Spain’s northeastern Catalonia region has declared a drought emergency for Barcelona and the surrounding area, which will now face tighter water restrictions following three years without significant rain.
The step was announced after reservoirs in the Mediterranean region saw their water levels falling to below 16 percent of full capacity.
That is the benchmark set by the authorities for applying a new round of water-saving measures that will affect some six million people.
“Catalonia is suffering the worst drought in the last century. We have never faced such a long and intense drought since rainfall records began,” head of the regional government of Catalonia, Pere Aragones told a news conference.
The rainwater levels in some reservoirs in Catalonia, whose capital Barcelona is Spain’s second-largest city, are so low that old constructions like bridges and a church bell tower have resurfaced.
The emergency measure aims to lower the daily amount of water households and local councils are allowed to use from 210 to 200 litres per person.
If the drought worsens, the limit could be lowered to 180 litres, and then 160 litres.
The water use restrictions will apply to Barcelona and over 200 surrounding local councils from tomorrow.
They include a ban on filling private swimming pools and washing cars unless it is with recycled water.
Public gardens can only be irrigated with groundwater.
If the drought persists, even tighter restrictions will be introduced, such as closing showers in gyms and totally banning watering in public parks.
Hotels are preparing to use seawater in their pools and adapting toilets, so they use less water to flush.
Farms and industries will face greater cuts.
The emergency declaration aims to cut the amount of water used for irrigating crops by 80%, twice as stringent as the 40% reduction introduced in November.
Industries must cut water use by 25%, up from 15%.
Rainfall has been lower than the average in Catalonia for the past three years.
The drought has lasted more than twice as long as the previous dry spell of 2008, the regional government said.

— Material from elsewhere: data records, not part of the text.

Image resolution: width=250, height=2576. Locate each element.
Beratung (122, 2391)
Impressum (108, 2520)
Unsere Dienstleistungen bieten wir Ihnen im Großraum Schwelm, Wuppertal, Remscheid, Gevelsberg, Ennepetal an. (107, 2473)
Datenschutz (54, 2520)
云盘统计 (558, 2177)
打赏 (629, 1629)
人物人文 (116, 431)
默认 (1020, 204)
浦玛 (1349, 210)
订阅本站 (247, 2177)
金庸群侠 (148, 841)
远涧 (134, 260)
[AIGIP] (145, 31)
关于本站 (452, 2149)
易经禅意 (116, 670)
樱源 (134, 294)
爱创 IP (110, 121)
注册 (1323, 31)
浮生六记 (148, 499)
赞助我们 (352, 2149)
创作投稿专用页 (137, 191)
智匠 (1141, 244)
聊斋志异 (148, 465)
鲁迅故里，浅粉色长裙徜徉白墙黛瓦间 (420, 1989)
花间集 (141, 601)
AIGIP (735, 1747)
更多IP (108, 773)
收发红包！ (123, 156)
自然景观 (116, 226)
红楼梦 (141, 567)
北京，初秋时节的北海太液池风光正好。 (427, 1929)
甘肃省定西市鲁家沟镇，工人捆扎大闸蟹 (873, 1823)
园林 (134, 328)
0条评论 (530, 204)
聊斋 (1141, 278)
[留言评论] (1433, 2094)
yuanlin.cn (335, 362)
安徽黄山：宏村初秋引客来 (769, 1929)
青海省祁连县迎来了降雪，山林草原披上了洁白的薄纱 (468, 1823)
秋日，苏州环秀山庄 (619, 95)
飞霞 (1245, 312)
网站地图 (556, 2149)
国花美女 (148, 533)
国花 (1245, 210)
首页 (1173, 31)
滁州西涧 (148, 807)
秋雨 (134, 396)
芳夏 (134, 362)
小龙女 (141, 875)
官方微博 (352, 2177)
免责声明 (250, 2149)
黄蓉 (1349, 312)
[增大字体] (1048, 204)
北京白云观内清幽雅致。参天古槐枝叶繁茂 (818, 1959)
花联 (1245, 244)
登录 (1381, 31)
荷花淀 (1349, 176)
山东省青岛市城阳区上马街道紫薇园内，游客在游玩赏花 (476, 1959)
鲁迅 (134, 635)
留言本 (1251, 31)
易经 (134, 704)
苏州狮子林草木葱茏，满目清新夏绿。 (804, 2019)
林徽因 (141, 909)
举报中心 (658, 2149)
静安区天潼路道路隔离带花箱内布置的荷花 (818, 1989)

The lack of rainfall “has been going on for a very long time,” Xavier Sanchez Vila, head of the civil and environmental engineering department at the Polytechnic University of Catalonia, told AFP.
“If it goes on for another year, the situation will be catastrophic.”
The southern region of Andalusia is also struggling with a severe drought, with regional authorities warning water use restrictions will be needed in cities like Seville and Malaga in the summer if the lack of rain persists.
Both regions, which are Spain’s two most populous, are preparing to import fresh water by boat if needed, an expensive option which officials admit would not make up for the lack of rain.
“We need 30 days of rain” in a row, the head of the regional government of Andalusia, Juan Manuel Moreno, said recently.
“Not drizzle but real rain.”
Several heatwaves recorded in Spain and wider Europe last summer worsened the shortage because more water evaporated from reservoirs and consumers used more to keep cool.
In 2024, temperatures rose to nearly 30 degrees in some regions in January, a heat level usually seen in June.
Experts say climate change driven by human activity is boosting the intensity and frequency of extreme weather events, such as heatwaves, droughts and wildfires.
Catalonia has built desalination plants and adopted other measures but experts say it is crucial to improve the use of both wastewater and groundwater resources.